3/10		15-862 Randomized Algorithms

* Analysis of local optimization algorithms
  (work in [Aldous-Vazirani] and [Dimitriou-Impagliazzo]
   see:  FOCS '94, pages 492-501, and STOC '96, pages 304-313
  )
===========================================================================

In practice, if you're given an instance of a hard problem to solve,
you'll typically use some sort of local optimization algorithm.   In
general, doing this involves 3 steps:

1) setting up some solution space, and attaching a "goodness" or
"value" to each solution.  Typically the size of this space
is exponential in the size of the instance.

2) Defining some notion of "neighbor" among the solutions in the
space.  (I.e., so we now have a graph with nodes as solutions; of
course, this graph is only defined implicitly, since it has
exponentially many nodes).

3) doing local search to try to find the best solution in the space.

For instance
* MAX-SAT: Here (1) could be the space of all assignments, where the
value of an assignment is just the number of clauses it satisfies.  We
can do (2) by saying that we're allowed to  move from one assignment
to another by flipping a bit (i.e., 2 assignments are neighbors if
they differ in one bit position). 

* TSP: Here a natural solution space is the set of all tours, with
value equal to the length of the tour (so value is now "badness").
Then, one notion of neighbor might be that you're allowed to take two
directed edges a-->b and c-->d in the tour and replace them by a-->c
and b-->d.  (This is sometimes called the 2-OPT rule).

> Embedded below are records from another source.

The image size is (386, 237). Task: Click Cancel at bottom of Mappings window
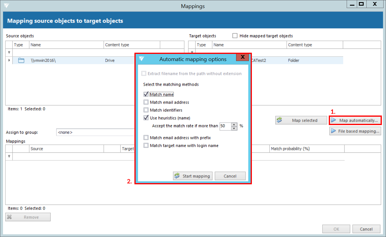[x=366, y=229]
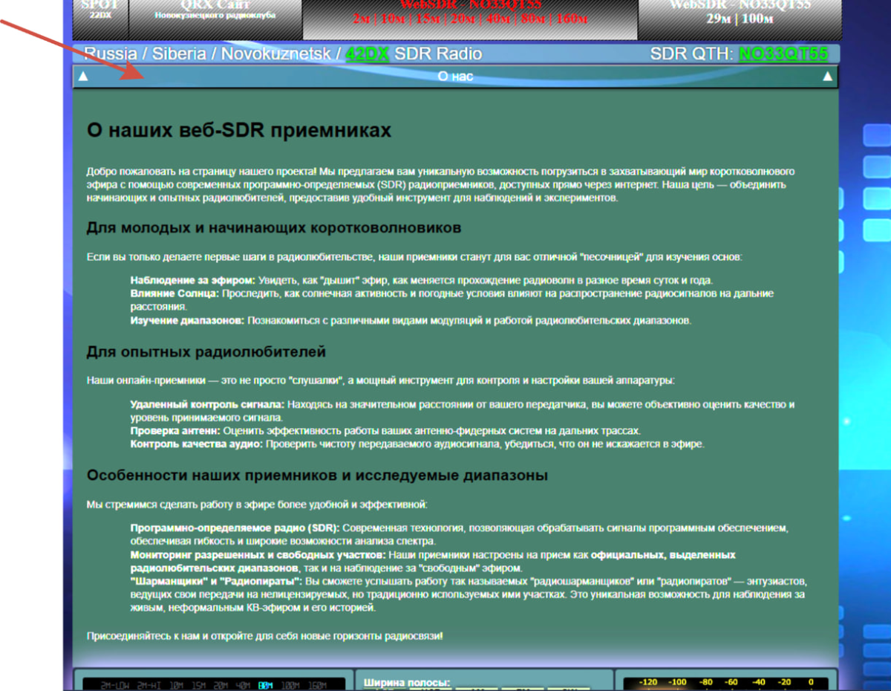This screenshot has width=891, height=691.
Task: Pick the 160M band in bottom panel
Action: (317, 685)
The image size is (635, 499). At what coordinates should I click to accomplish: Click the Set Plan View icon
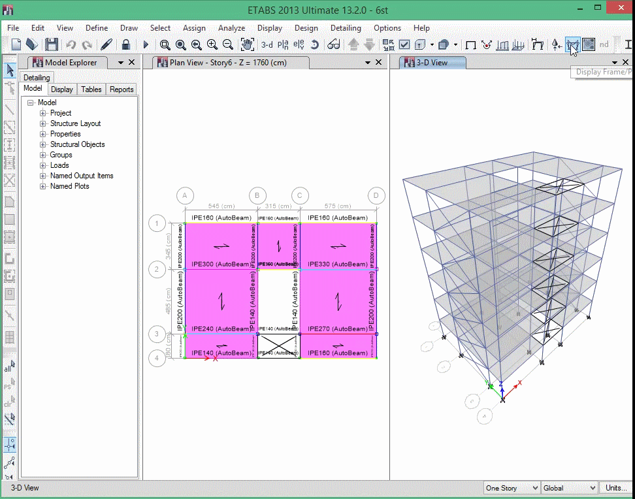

* In machine learning, (1) corresponds to the "hypothesis space" --
the set of legal hypotheses under consideration.  Most learning
algorithms correspond to some sort of natural neighborhood structure
on this space and some natural local search algorithm.

Often much of the effort is in areas (1) and (2).  But, we're going to
ignore that and instead focus on (3): what can we say about the
behaviour of different local search algorithms, based on combinatorial
properties of the graph structure we're searching in.

Let's make a few simplifying assumptions
(1) values of solutions are integers in some range [0,d], where d=poly(n).
(2) A solution has at most poly(n) neighbors.
(3) If a solution has value i, then its neighbors have value either
	i-1 or i+1.

(e.g., MAX SAT satisfies (1) and (2). Not (3) but (3) is really just
to simplify matters.)

So, we can think of the solution space as a layered graph, and our
goal is to get to the deepest layer. 

--> Interesting special case of tree, and how one might use a tree to
model general structure of a search graph.

Here are three interesting classes of algorithms:
(1) Hill-climbing: begin at top.  while not at a leaf, go to a random
child. When you get to a leaf, halt.  (and then start over at the top)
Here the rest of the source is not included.